There is no one, easy answer for where each region (or country) got their one- or two-letter designation. Many of them evolved over time. When the ICAO (as an organizational body) was formed out of the international conference in Chicago in November 1944, dozens (or hundreds?) of things needed to be standardized between nations. One of these things was a standard way to identify airports. (Another was aircraft registrations... a minor, but related, blurb about that at the end.)
Many of these attending countries already had a "standardized letter prefix" from the 1912 convention in London regarding telecommunication call signs. For example, Canada was C (easy to understand why), and the United States was either W or K (less easy to see why, but there is history there, too -- see below). Other countries who were members to the 1912 convention had various call signs, some of which started with numbers. These countries, obviously, did not easily convert over to a letter prefix system that ICAO was adopting. At the end of the day, there were numerous ICAO committee meetings (and I can only imagine some heated arguments between delegates) that eventually resulted in the various regions and sub-regions we know today and that are depicted on the map below.

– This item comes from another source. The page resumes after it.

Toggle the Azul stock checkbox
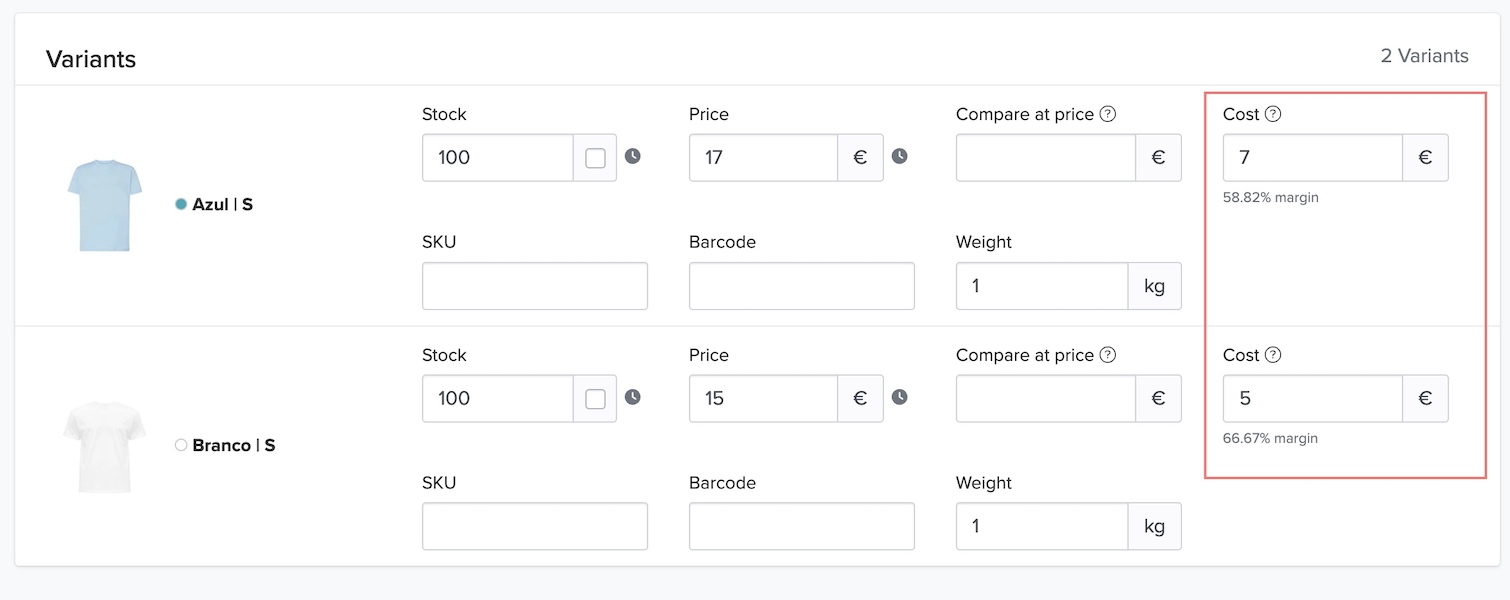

A small bit of history on how the USA evolved to the letter K: In the late 1800s, when telegraph was getting under way and Morse Code was in heavy use, there were two very easy to use Morse Code letters: A (dot dash) and N (dash dot). The US Government reserved these two letters for its military telegraph station call signs, and assigned A to the Army and N to the Navy. Makes some logical sense so far. Of course, the civilians were wanting to get in on the revolutionary breakthrough of wired (and eventually wireless) telegraphic communications, so the US Government created a civilian set of call signs in addition to the military ones. To do this, they simply added a single dash to each Morse Code letter, and the dot-dash (A) became dot-dash-dash (W) and the dash-dot (N) became dash-dot-dash (K).
The USA now essentially had four different letter-prefix designations for its radio station call signs: A and N (military use), and W and K (civilian use). The W and K call signs were also geographically separated with K being assigned to all stations in the west, and W for all stations to the east. The "border" between K and W changed over time, eventually landing on the Mississippi river, but that's another topic. You still see this today in your AM/FM music broadcasting and TV stations, with most stations "out west" being a Kxxx identifier.

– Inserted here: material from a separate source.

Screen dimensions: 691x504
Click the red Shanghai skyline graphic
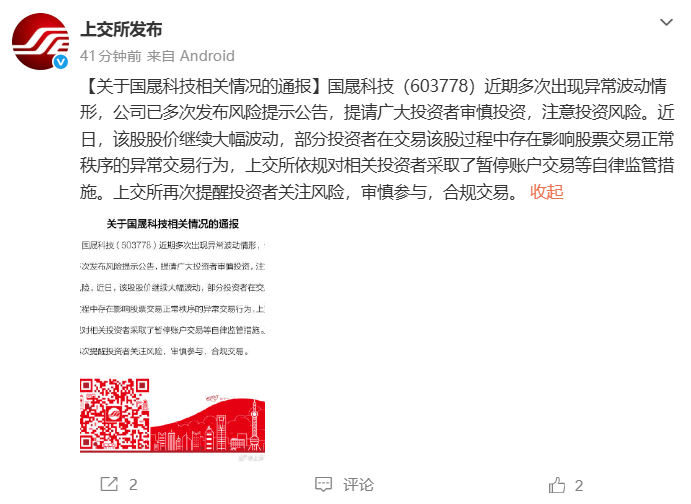tap(208, 424)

Eventually, voice radios became very popular, and all new stations were only issued the letter K. W-stations were grandfathered in. Additionally, radio stations began to be carried onboard aircraft, and the previous military-only letter of N was eventually assigned to all airborne radios, including civilian. Aircraft began marking their exteriors with their N-xxx radio call sign.
Anyway, to make a long story short (too late?), the US was able to exert is muscle at the 1912 conference in London, and all 4 of those letter prefixes (A, N, W, and K) were retained for sole use to the US. But 35 years later, during the formation of the ICAO and the resulting subcommittees, the US agreed to be "Letter K" for its airport designations and "Letter N" for its aircraft registrations, losing the letters W and A (at least in the ICAO books). Also, remember that Alaska and Hawaii were not yet states, so they were both lumped into the Pacific Region [P] with sub-regional designations of PH and PA, along with all the other Pacific Region subs (PG for Guam, PM for Midway, PB for Baker, etc.).